> [PROVIDED INFORMATION]
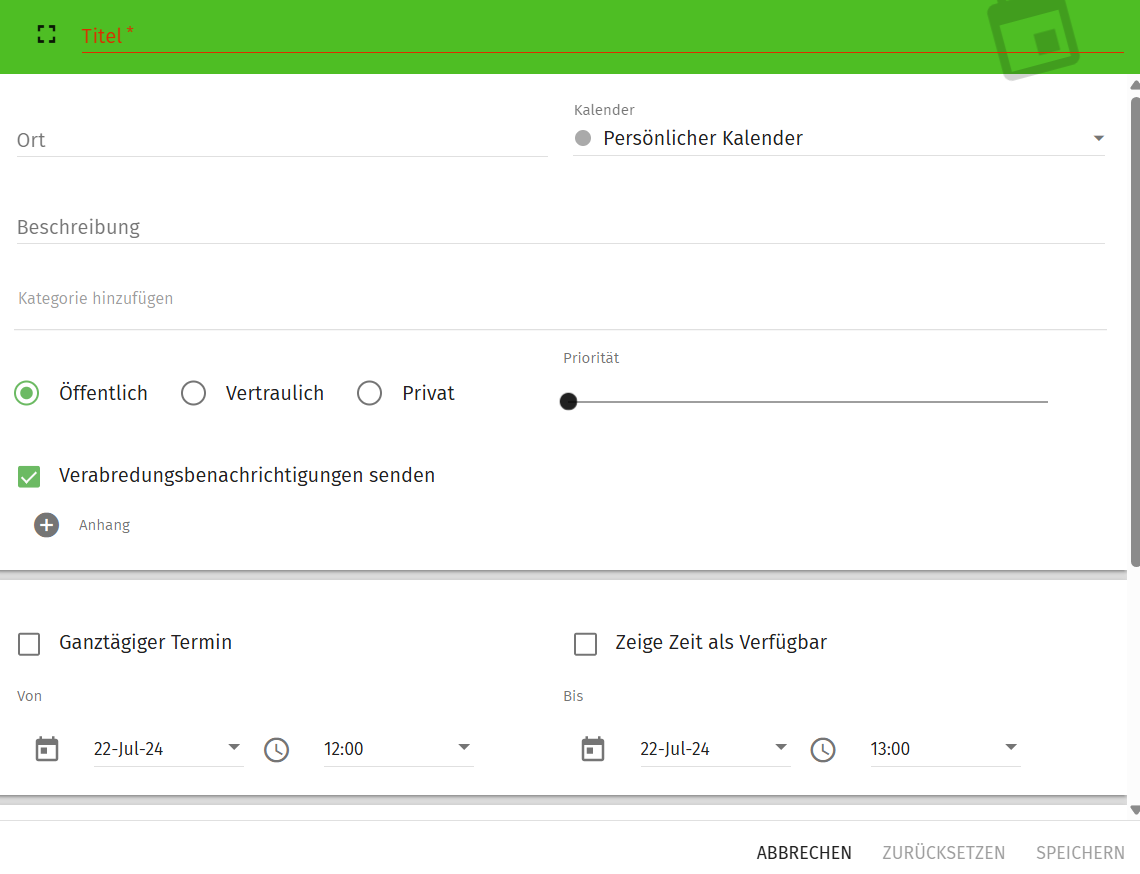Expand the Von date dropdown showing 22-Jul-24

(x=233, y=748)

...

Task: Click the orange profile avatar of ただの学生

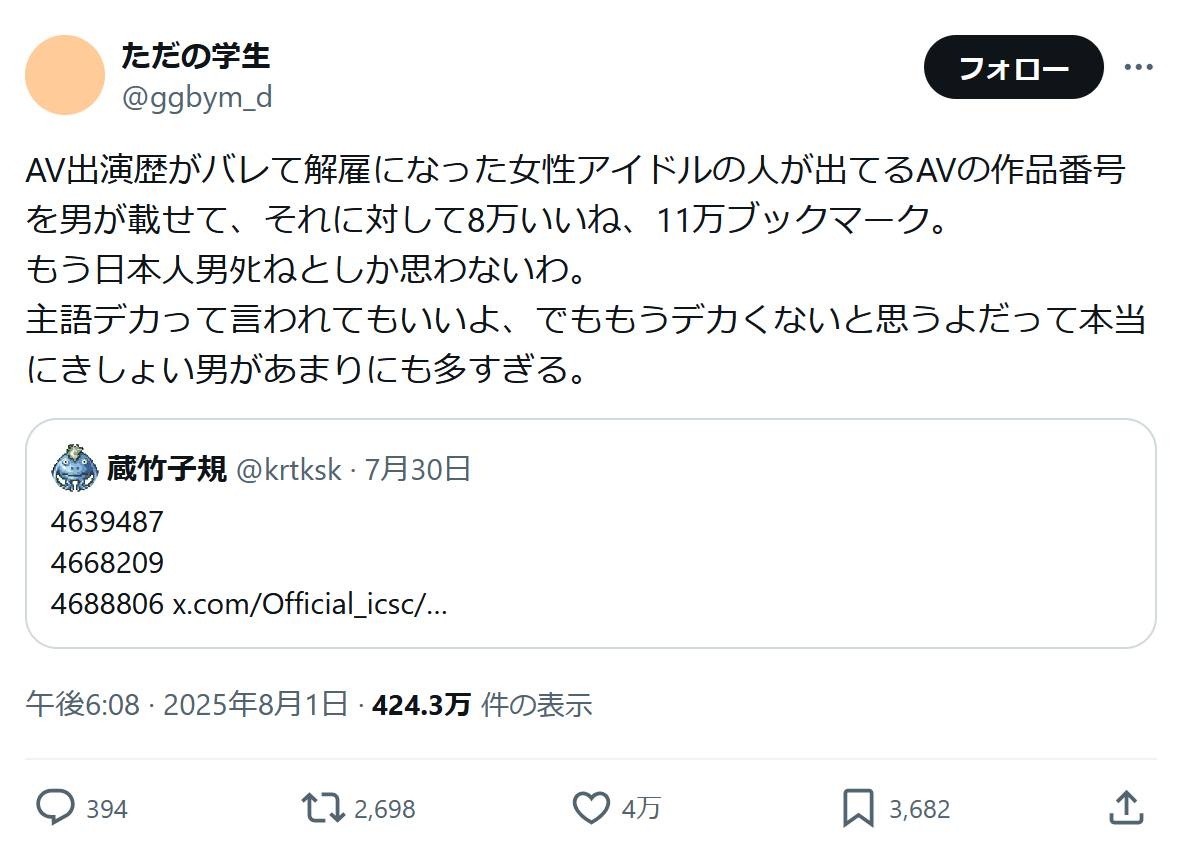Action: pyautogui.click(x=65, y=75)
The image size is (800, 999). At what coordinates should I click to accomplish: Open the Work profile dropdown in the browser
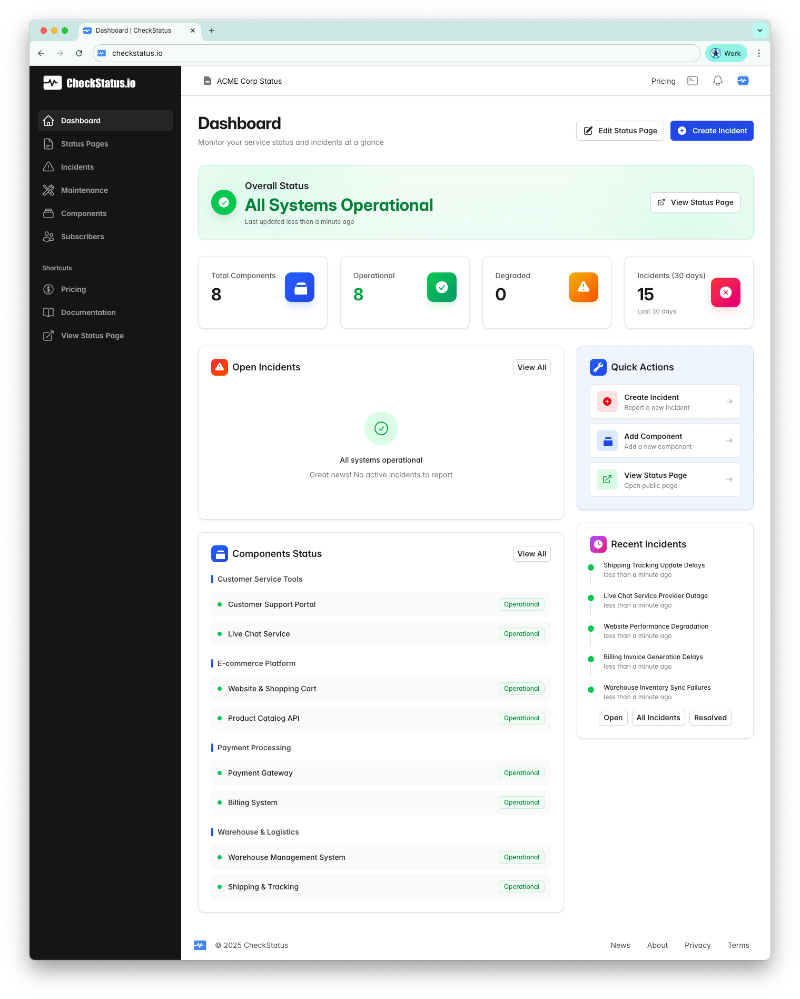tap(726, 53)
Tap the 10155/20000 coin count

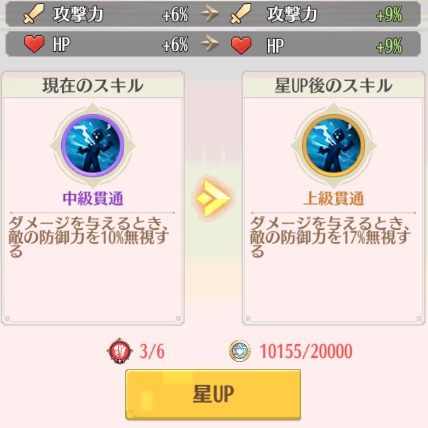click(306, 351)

> [BRIEF] Duplicate the rows from the line with "Expand the Von" to the line with "(x=233, y=748)", keeping both of those lines, and omit the pictures from your answer.

> [RESULT OF THIS TASK]
Expand the Von date dropdown showing 22-Jul-24

(x=233, y=748)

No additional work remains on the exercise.